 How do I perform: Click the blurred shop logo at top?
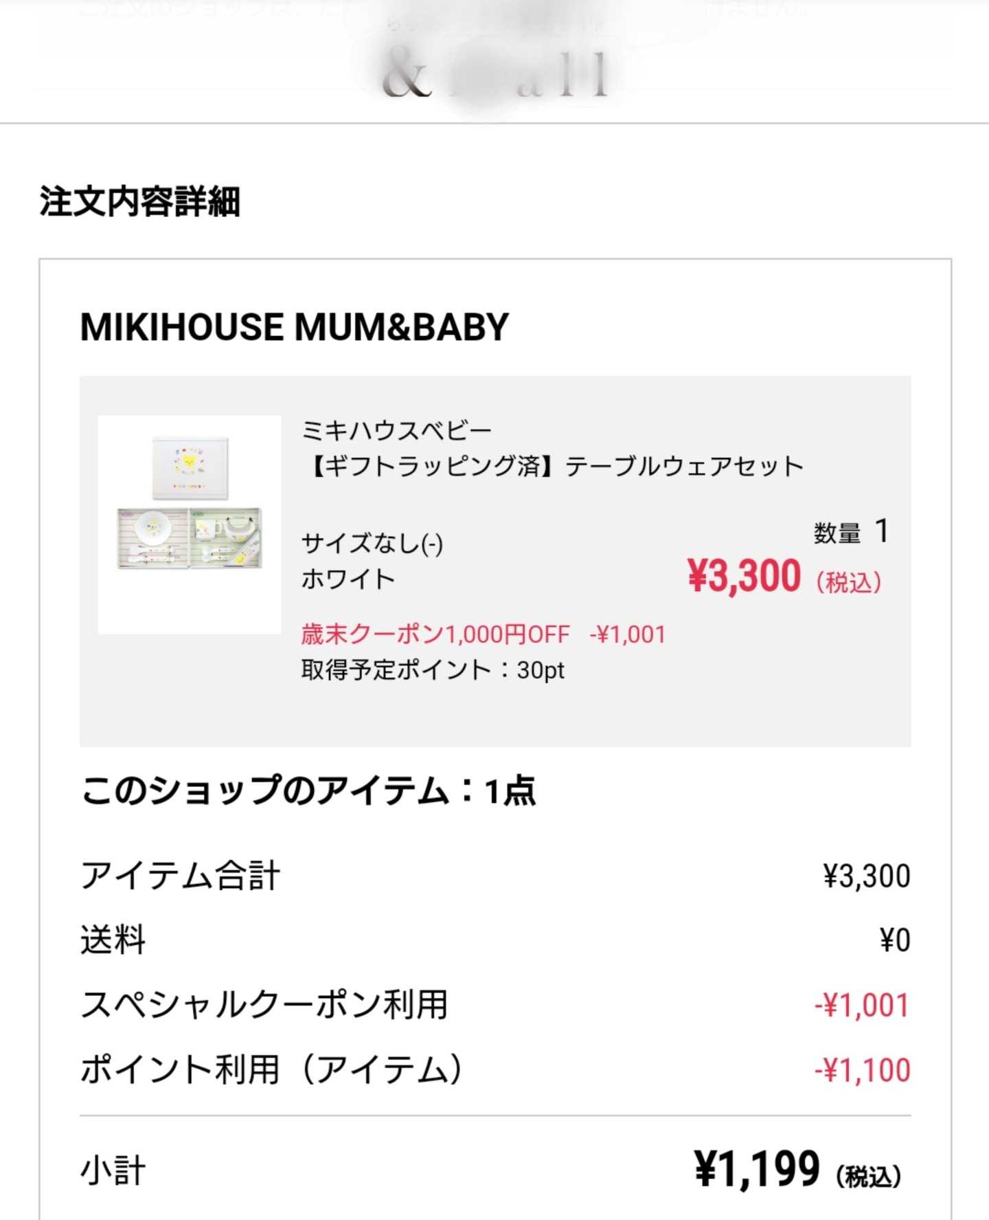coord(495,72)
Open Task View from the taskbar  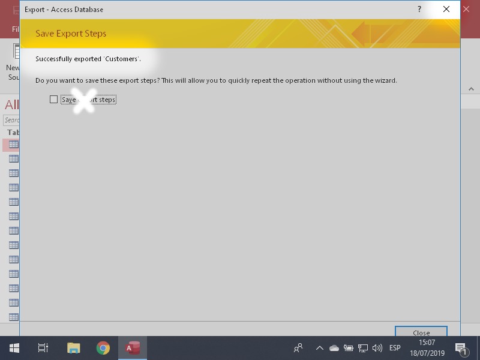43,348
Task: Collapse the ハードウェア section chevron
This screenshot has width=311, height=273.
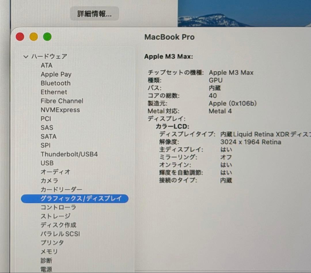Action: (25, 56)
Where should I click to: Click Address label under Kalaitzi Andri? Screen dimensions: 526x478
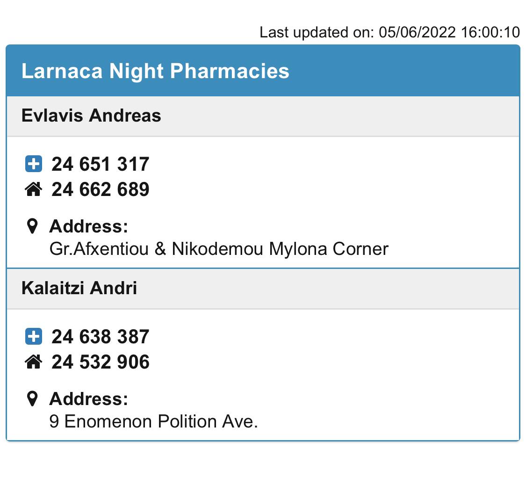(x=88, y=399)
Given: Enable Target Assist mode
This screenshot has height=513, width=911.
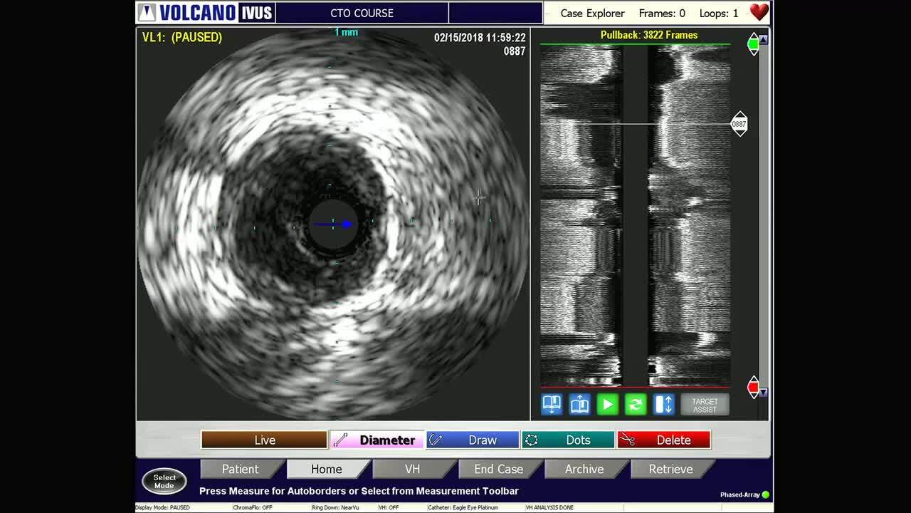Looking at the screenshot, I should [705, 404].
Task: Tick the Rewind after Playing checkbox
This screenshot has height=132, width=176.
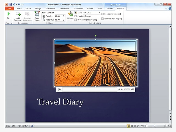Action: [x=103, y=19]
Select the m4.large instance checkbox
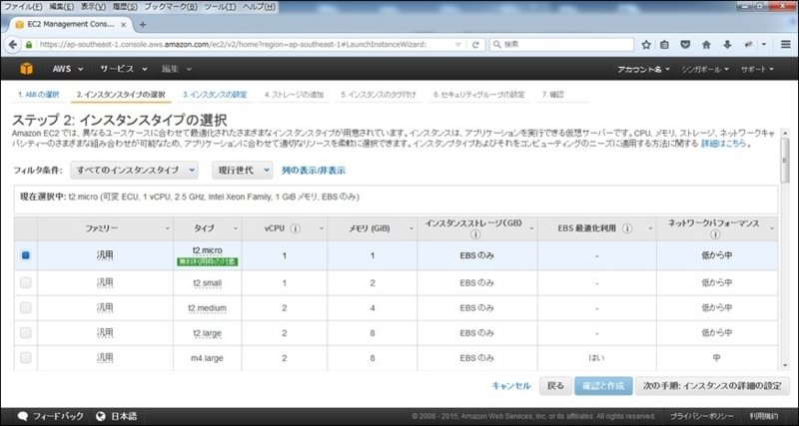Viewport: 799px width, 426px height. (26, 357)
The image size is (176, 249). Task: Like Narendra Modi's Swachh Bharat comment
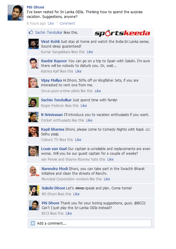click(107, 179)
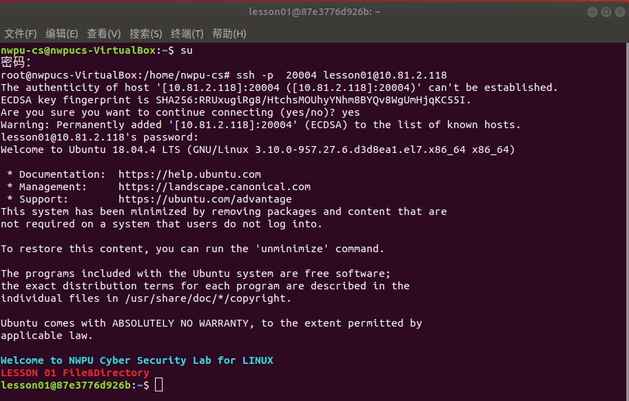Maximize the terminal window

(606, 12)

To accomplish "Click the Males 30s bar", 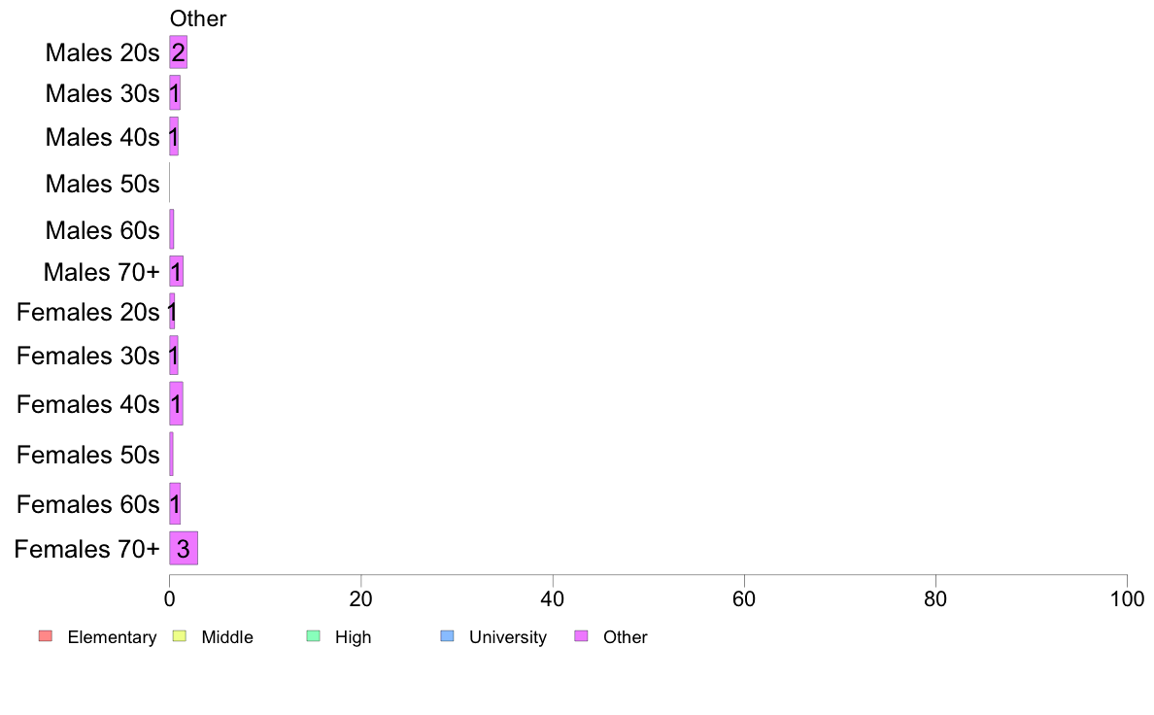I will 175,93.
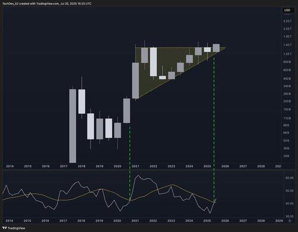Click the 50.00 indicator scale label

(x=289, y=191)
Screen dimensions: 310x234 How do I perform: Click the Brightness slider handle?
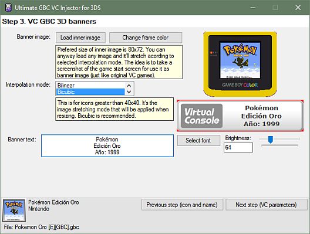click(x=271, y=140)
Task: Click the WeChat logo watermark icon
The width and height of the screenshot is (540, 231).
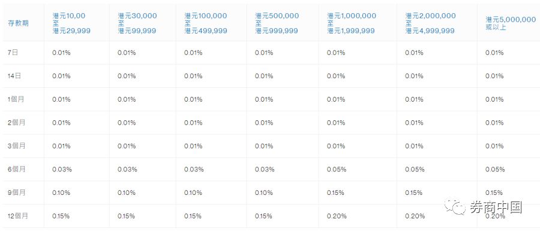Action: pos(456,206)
------------------------------------------------------------------------
Leaving out each picture, repeat exactly the lines above from the one that contains "Task: Collapse the ハードウェア section chevron" through the one that contains "Given: Enable Target Assist mode".

Finished task:
Task: Collapse the ハードウェア section chevron
This screenshot has width=311, height=273.
Action: (25, 56)
Where should I click to: Click Address label under Kalaitzi Andri? Screen dimensions: 526x478
(x=88, y=399)
Given: Enable Target Assist mode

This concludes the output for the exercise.